Stored data –

+ + + + +

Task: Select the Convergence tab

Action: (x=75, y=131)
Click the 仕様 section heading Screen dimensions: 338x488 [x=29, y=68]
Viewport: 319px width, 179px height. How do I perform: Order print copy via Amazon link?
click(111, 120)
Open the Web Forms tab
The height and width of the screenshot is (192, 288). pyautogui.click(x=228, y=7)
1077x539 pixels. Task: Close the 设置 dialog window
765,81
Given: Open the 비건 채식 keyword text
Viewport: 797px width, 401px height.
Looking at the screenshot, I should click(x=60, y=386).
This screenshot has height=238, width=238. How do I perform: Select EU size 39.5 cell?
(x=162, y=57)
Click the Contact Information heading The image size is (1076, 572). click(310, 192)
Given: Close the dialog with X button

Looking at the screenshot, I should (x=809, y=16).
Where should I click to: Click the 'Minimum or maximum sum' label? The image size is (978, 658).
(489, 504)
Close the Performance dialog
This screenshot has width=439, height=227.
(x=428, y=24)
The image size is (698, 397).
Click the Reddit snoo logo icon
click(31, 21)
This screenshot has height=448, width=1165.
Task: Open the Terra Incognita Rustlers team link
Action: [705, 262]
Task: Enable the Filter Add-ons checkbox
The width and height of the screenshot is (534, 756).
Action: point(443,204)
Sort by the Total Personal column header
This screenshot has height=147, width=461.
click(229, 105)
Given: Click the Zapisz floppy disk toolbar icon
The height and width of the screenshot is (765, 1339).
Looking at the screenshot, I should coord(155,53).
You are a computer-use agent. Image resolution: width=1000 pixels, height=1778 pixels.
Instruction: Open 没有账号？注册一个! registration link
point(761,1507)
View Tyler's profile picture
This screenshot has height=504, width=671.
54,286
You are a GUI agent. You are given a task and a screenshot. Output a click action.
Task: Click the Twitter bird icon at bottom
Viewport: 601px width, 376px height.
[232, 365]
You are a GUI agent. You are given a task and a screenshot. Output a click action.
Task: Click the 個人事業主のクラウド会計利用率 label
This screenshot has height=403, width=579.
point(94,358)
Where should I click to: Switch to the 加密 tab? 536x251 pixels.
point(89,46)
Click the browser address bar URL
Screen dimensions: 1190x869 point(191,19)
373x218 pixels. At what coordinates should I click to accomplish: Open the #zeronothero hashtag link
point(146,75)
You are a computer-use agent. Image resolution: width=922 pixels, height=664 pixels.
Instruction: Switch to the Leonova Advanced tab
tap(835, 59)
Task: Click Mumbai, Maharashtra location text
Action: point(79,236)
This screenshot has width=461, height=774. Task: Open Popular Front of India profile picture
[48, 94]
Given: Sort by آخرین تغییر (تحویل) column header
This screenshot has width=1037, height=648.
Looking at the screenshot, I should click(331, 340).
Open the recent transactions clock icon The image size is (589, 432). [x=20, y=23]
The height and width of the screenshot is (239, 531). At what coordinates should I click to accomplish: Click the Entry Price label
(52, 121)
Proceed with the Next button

+ + + + +

Copy the entries above exactly, but only from the line holding "1077x539 pixels. Task: Close" through the line holding "View Tyler's profile picture", both included.

1077x539 pixels. Task: Close the 设置 dialog window
765,81
Given: Open the 비건 채식 keyword text
Viewport: 797px width, 401px height.
Looking at the screenshot, I should click(x=60, y=386).
This screenshot has height=238, width=238. How do I perform: Select EU size 39.5 cell?
(x=162, y=57)
Click the Contact Information heading The image size is (1076, 572). click(310, 192)
Given: Close the dialog with X button

Looking at the screenshot, I should (x=809, y=16).
Where should I click to: Click the 'Minimum or maximum sum' label? The image size is (978, 658).
(489, 504)
Close the Performance dialog
This screenshot has width=439, height=227.
(x=428, y=24)
The image size is (698, 397).
Click the Reddit snoo logo icon
click(31, 21)
This screenshot has height=448, width=1165.
Task: Open the Terra Incognita Rustlers team link
Action: [705, 262]
Task: Enable the Filter Add-ons checkbox
The width and height of the screenshot is (534, 756).
Action: point(443,204)
Sort by the Total Personal column header
This screenshot has height=147, width=461.
click(229, 105)
Given: Click the Zapisz floppy disk toolbar icon
The height and width of the screenshot is (765, 1339).
Looking at the screenshot, I should coord(155,53).
You are a computer-use agent. Image resolution: width=1000 pixels, height=1778 pixels.
Instruction: Open 没有账号？注册一个! registration link
point(761,1507)
View Tyler's profile picture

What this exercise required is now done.